→ **ACTIVITY**
Within the records below is a range that opens at the line with "Screen dimensions: 1456x836" and closes at the line with "Click the Comunidade". Return that range word for word, both ends included, and only that range.

→ **Collected data**
"""

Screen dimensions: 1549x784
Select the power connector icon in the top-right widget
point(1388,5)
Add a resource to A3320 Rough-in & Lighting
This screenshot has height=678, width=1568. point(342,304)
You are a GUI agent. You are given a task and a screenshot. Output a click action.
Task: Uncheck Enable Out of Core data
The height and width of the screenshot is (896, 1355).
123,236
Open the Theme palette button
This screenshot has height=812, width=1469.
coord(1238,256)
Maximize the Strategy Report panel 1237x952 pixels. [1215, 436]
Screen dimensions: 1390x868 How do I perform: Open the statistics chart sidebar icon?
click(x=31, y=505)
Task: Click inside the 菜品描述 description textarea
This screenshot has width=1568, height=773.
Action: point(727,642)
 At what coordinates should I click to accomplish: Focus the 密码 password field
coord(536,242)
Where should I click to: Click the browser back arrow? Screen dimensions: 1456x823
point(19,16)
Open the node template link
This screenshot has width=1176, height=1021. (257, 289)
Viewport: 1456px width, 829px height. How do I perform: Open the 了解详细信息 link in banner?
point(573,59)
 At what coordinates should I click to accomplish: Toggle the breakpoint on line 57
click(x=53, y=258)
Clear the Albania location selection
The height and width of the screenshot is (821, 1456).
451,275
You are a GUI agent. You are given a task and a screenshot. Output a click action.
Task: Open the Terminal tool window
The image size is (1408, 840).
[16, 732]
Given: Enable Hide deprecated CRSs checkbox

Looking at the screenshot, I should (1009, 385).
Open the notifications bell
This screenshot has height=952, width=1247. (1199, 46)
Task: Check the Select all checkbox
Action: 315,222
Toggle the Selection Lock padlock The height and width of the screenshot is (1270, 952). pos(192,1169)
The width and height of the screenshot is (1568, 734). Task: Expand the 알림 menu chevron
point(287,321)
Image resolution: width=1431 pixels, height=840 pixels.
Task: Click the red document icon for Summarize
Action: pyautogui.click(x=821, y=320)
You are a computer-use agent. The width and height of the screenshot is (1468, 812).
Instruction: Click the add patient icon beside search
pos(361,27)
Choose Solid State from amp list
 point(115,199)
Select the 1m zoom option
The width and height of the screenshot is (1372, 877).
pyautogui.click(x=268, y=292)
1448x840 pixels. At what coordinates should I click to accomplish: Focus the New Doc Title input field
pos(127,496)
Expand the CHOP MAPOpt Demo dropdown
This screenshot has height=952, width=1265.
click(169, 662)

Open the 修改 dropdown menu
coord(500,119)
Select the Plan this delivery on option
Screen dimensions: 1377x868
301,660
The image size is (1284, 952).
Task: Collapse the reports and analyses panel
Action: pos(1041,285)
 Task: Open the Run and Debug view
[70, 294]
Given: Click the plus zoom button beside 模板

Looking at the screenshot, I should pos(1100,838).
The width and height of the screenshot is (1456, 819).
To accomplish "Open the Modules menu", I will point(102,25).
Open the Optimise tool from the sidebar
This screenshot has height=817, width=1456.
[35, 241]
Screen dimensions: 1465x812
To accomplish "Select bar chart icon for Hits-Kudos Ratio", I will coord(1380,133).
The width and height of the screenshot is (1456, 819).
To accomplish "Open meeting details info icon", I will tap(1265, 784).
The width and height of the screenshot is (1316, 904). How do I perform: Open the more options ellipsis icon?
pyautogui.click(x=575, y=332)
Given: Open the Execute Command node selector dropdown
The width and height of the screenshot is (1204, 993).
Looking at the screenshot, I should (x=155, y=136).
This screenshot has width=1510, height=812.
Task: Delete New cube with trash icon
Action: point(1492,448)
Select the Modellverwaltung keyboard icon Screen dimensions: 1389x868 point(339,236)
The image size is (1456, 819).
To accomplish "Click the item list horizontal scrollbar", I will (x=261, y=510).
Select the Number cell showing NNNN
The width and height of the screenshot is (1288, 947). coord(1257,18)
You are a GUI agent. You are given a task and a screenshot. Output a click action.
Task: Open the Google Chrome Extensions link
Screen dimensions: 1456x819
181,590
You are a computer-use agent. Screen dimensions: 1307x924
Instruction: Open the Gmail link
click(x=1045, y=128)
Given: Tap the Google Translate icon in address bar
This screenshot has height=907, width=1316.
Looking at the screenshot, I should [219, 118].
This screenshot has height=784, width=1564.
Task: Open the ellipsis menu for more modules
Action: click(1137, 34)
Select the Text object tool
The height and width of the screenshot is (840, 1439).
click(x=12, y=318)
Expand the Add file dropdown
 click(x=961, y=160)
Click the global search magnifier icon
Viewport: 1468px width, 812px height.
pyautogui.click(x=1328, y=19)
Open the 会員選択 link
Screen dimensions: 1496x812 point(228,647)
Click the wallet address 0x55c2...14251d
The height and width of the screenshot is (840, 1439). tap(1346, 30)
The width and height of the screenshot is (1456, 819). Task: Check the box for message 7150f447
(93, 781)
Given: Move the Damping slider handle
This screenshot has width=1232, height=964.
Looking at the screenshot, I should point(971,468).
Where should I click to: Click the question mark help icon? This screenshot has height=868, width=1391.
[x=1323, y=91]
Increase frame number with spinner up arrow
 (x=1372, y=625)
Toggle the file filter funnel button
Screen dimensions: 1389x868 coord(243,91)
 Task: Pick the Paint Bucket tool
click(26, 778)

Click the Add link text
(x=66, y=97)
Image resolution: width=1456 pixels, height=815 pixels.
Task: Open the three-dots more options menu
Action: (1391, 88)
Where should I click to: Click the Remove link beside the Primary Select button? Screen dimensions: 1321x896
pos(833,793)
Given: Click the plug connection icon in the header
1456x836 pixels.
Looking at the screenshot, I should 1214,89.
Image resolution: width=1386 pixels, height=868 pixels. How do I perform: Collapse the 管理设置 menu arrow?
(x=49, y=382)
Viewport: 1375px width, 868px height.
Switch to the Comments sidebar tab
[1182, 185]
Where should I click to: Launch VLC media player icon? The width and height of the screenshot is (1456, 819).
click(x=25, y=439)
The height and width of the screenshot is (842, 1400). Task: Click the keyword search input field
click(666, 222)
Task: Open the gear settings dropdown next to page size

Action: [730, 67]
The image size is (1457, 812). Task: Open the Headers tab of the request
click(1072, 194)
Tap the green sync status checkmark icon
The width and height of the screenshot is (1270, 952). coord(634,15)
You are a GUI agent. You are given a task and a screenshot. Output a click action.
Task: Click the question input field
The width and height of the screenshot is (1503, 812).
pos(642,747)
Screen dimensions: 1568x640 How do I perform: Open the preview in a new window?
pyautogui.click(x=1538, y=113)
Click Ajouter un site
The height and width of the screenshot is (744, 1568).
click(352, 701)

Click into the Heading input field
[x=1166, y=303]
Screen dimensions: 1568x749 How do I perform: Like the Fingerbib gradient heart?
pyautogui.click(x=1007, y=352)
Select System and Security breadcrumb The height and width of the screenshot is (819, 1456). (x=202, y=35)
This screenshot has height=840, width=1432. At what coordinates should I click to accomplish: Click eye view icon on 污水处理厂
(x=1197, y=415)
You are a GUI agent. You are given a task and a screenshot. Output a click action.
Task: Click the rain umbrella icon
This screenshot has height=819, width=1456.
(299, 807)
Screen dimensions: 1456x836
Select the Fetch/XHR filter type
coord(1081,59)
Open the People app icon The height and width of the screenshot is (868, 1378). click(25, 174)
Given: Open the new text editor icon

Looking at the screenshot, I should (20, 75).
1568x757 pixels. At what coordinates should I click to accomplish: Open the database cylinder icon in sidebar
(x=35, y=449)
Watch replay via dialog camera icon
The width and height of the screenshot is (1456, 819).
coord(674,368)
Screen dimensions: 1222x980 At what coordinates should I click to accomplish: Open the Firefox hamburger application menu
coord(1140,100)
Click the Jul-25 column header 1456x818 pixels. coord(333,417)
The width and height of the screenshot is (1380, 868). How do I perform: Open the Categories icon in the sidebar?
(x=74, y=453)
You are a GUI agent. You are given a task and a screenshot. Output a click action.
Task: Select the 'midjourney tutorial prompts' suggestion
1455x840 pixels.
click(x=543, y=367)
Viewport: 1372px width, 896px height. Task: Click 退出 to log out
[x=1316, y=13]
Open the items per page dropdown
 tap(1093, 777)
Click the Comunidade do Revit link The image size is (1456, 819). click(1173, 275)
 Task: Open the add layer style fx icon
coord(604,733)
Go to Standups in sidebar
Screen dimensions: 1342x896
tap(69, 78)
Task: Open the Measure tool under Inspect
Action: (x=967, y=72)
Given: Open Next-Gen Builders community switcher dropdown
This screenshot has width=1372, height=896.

"""

→ **RESULT**
Screen dimensions: 1456x836
Select the Fetch/XHR filter type
coord(1081,59)
Open the People app icon The height and width of the screenshot is (868, 1378). click(25, 174)
Given: Open the new text editor icon

Looking at the screenshot, I should (20, 75).
1568x757 pixels. At what coordinates should I click to accomplish: Open the database cylinder icon in sidebar
(x=35, y=449)
Watch replay via dialog camera icon
The width and height of the screenshot is (1456, 819).
coord(674,368)
Screen dimensions: 1222x980 At what coordinates should I click to accomplish: Open the Firefox hamburger application menu
coord(1140,100)
Click the Jul-25 column header 1456x818 pixels. coord(333,417)
The width and height of the screenshot is (1380, 868). How do I perform: Open the Categories icon in the sidebar?
(x=74, y=453)
You are a GUI agent. You are given a task and a screenshot. Output a click action.
Task: Select the 'midjourney tutorial prompts' suggestion
1455x840 pixels.
click(x=543, y=367)
Viewport: 1372px width, 896px height. Task: Click 退出 to log out
[x=1316, y=13]
Open the items per page dropdown
 tap(1093, 777)
Click the Comunidade do Revit link The image size is (1456, 819). click(1173, 275)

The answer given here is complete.